The conventional data warehouse and relational database setup may be a workhorse for rigid systems like financial software, but for slicing and dicing marketing and advertising information, the infrastructure shows its age.
The problem: Traditional systems require schemas and data modeling that can’t keep up with trillions of pieces of data from a wide variety of sources in a mixture of formats. It's the problem posed by the so-called “3 Vs of big data” — volume, velocity and variety — all of which make it a challenge to collect, store and process everything in real time.
That's where nonrelational data-management technology comes in by offering greater flexibility in how data is stored, queried and processed. It's the tack taken by MapR, a company that powers big data analytics in a number of different fields, including online marketing and advertising. Built upon the open-source software framework of Apache Hadoop, MapR's technology crunches data on behalf of heavyweights such as comScore and Rubicon Project.
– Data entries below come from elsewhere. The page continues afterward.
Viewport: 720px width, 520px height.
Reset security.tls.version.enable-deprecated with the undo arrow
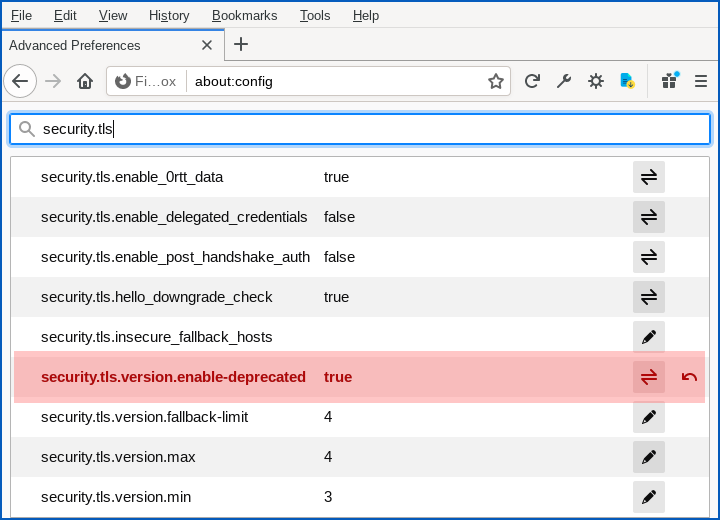click(x=688, y=377)
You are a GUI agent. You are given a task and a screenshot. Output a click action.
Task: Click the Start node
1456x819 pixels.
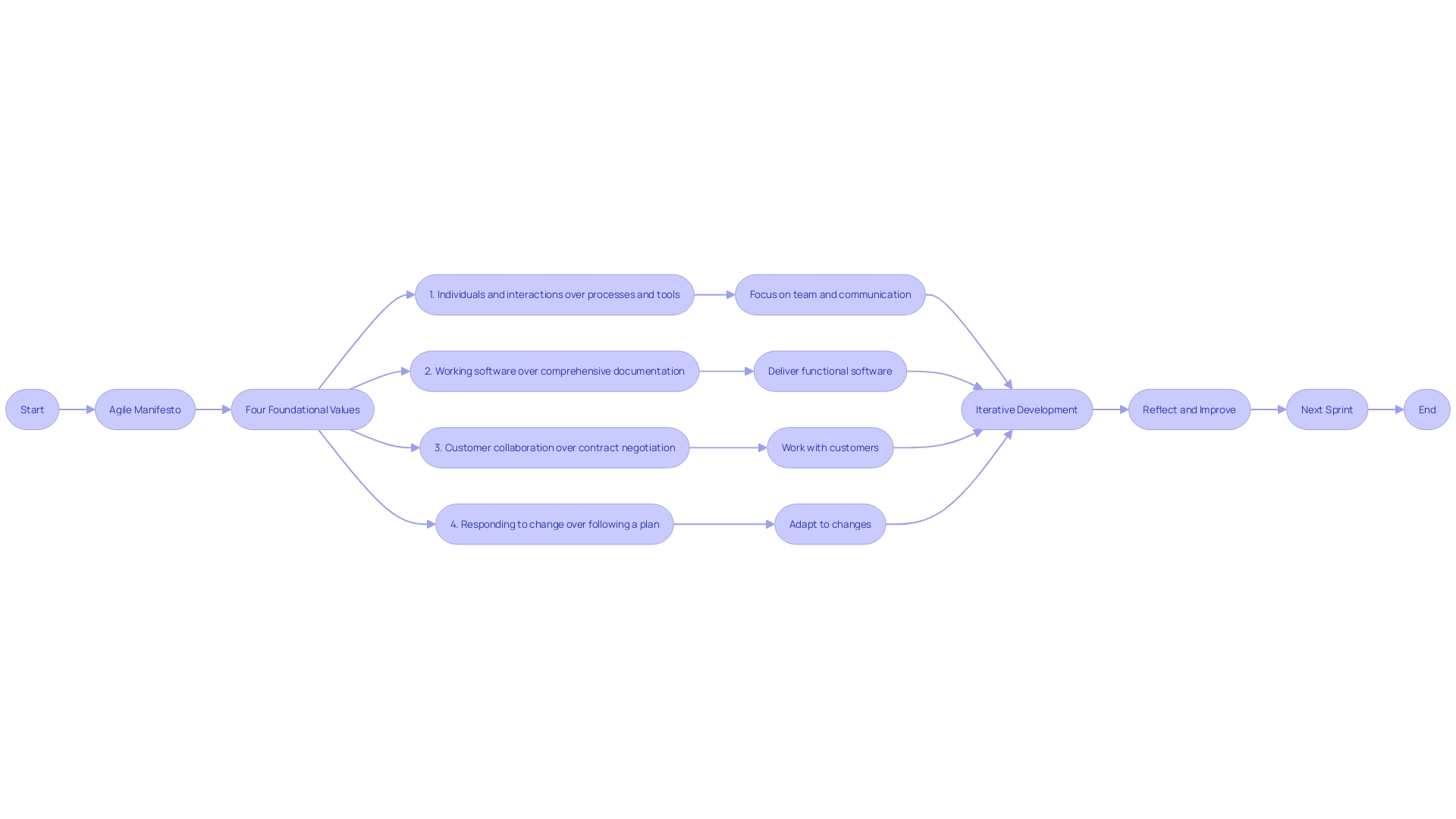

Hadoop allows a business to take commodity servers with local disks and cluster them to store data while running analytics or modeling processing in parallel. The workload can be distributed across thousands of machines in a cluster so that the system can store and analyze petabytes more data at much lower costs. The outcome is an analytics tool that costs anywhere between 20 to 40 times less to run than a traditional data warehouse, said Tomer Shiran, MapR’s VP of product management.